Policy is a third lever. Anti-discrimination laws, fair housing enforcement, voting rights protections, and inclusive immigration rules do not, by themselves, change hearts. They do, however, limit the ways ethnocentric instincts can be turned into direct material harm. Over time, when institutions treat people more equally, the social meaning of group boundaries can shift. When institutions encode exclusion, those boundaries harden and are reproduced across generations.
There is also a normative battle over what counts as legitimate patriotism. For some, loving the country means defending a supposedly continuous cultural core. For others, it means defending a constitutional order that promises equality and reworking it to make that promise more real. The first version leans heavily on ethnocentrism; the second version treats ethnocentrism as something to be criticised rather than celebrated. Intellectuals, artists, teachers and organisers play a role here in showing that national attachment does not have to mean hostility to difference.
American Identity As An Ongoing Argument
American identity is not a finished product. It is an argument that keeps being reopened every time a new group arrives, every time an old exclusion is challenged, every time the country fights a war or suffers a crisis. Ethnocentrism will remain part of that argument because people reach for familiar “us” and “them” stories when they are uncertain or afraid. The question is not whether ethnocentrism exists, but whether it is allowed to define the boundaries of belonging.
If American identity continues to be treated as the property of one cultural or racial group, then every demographic change will look like a threat, and every move toward equality will feel like a loss for those who started on top. If, instead, Americanness is treated as a contested civic project that different communities shape together, then diversity becomes less of a zero-sum game. Neither path is automatic. Both are being fought over right now, in elections, in school boards, in courts and in daily life.
The United States will keep calling itself a melting pot or a mosaic or a nation of immigrants. Those slogans only gain substance when the people who have historically stood at the centre of the “we” are willing to share that centre with others, and when institutions back that shift with law, resources and representation. Ethnocentrism will not disappear, but it does not have to be in charge of the story.
References
- Brubaker, Rogers. 1992. Citizenship and Nationhood in France and Germany. Cambridge, MA: Harvard University Press.
- Huntington, Samuel P. 2004. Who Are We? The Challenges to America’s National Identity. New York: Simon and Schuster.
- Kinder, Donald R., and Cindy D. Kam. 2009. Us Against Them: Ethnocentric Foundations of American Opinion. Chicago: University of Chicago Press.
- Kymlicka, Will. 1995. Multicultural Citizenship: A Liberal Theory of Minority Rights. Oxford: Oxford University Press.
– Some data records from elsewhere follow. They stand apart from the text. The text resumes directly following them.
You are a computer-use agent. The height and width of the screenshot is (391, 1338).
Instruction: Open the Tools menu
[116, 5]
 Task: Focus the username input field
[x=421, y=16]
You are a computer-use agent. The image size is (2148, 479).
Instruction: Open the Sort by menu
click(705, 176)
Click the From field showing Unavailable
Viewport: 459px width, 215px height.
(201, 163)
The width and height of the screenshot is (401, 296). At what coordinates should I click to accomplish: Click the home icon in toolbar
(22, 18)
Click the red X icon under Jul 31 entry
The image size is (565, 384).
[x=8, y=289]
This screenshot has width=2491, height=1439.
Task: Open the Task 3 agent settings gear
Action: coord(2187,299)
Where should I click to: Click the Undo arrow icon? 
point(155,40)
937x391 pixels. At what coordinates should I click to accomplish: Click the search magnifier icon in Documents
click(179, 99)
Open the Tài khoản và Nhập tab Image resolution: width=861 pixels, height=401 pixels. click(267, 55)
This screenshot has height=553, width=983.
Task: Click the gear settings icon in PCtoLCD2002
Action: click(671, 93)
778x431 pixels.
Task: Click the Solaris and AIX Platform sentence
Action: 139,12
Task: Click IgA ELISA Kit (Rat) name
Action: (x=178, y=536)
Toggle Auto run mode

- Omi, Michael, and Howard Winant. 2015. Racial Formation in the United States: From the 1960s to the 1990s. 3rd ed. New York: Routledge.
- Schildkraut, Deborah J. 2007. “Defining American Identity in the Twenty-First Century: How Much ‘There’ Is There?” Journal of Politics 69 (3): 597–615.
- Schildkraut, Deborah J. 2011. “National Identity in the United States.” In Handbook of Identity Theory and Research, edited by Seth J. Schwartz, Koen Luyckx, and Vivian L. Vignoles. New York: Springer.